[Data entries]
-.-.-

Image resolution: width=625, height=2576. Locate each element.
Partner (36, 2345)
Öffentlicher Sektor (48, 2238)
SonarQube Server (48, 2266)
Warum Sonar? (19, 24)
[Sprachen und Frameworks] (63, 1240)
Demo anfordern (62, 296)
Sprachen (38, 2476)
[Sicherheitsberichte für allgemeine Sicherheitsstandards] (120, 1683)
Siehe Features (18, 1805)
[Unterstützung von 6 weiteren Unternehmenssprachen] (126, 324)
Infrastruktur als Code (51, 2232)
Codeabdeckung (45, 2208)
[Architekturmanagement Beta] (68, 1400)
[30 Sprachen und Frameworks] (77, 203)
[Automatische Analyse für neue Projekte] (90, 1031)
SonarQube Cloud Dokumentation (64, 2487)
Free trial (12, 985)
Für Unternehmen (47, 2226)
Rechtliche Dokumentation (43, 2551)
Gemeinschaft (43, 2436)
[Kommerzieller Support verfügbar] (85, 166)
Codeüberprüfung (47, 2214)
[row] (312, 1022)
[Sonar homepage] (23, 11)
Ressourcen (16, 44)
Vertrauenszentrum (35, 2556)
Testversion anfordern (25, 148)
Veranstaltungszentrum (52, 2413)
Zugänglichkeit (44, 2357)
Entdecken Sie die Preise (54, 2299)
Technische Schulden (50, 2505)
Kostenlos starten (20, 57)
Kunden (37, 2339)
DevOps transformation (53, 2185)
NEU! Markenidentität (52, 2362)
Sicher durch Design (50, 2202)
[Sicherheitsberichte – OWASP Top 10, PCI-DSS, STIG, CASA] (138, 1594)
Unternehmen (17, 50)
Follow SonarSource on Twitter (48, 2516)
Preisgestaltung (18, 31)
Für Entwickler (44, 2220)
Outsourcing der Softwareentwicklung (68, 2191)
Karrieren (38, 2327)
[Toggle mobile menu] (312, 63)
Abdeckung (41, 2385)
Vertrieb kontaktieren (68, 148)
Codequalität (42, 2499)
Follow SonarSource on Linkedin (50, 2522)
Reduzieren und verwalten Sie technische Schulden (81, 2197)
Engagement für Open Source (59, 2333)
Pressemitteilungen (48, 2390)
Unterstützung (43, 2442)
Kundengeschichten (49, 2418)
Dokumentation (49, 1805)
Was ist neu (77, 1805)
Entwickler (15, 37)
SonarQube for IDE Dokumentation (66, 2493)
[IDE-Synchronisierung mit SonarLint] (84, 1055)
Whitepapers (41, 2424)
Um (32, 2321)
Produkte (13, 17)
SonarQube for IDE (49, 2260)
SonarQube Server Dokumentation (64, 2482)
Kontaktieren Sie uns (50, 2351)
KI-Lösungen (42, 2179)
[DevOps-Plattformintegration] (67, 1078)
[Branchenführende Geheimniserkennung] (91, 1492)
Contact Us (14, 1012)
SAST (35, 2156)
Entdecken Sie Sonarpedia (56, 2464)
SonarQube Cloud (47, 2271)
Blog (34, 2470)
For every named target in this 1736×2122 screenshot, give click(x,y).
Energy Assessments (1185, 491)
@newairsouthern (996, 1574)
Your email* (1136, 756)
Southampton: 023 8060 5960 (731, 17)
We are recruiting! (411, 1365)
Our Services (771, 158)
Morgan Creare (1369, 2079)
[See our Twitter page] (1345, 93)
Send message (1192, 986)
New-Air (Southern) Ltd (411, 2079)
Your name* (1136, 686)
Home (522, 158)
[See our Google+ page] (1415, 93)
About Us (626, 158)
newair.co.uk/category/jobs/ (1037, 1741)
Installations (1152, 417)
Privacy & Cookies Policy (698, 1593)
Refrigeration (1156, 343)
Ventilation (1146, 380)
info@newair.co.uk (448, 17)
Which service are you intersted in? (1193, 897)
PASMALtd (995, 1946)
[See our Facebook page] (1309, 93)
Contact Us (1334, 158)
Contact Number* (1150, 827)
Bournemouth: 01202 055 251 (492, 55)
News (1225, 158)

-.-.-

- **What needs to be done**: Repeat exactly the lines of the data from the first one through the line with "[Sicherheitsberichte für allgemeine", both of them included.

- **Answer space**:
Image resolution: width=625, height=2576. Locate each element.
Partner (36, 2345)
Öffentlicher Sektor (48, 2238)
SonarQube Server (48, 2266)
Warum Sonar? (19, 24)
[Sprachen und Frameworks] (63, 1240)
Demo anfordern (62, 296)
Sprachen (38, 2476)
[Sicherheitsberichte für allgemeine Sicherheitsstandards] (120, 1683)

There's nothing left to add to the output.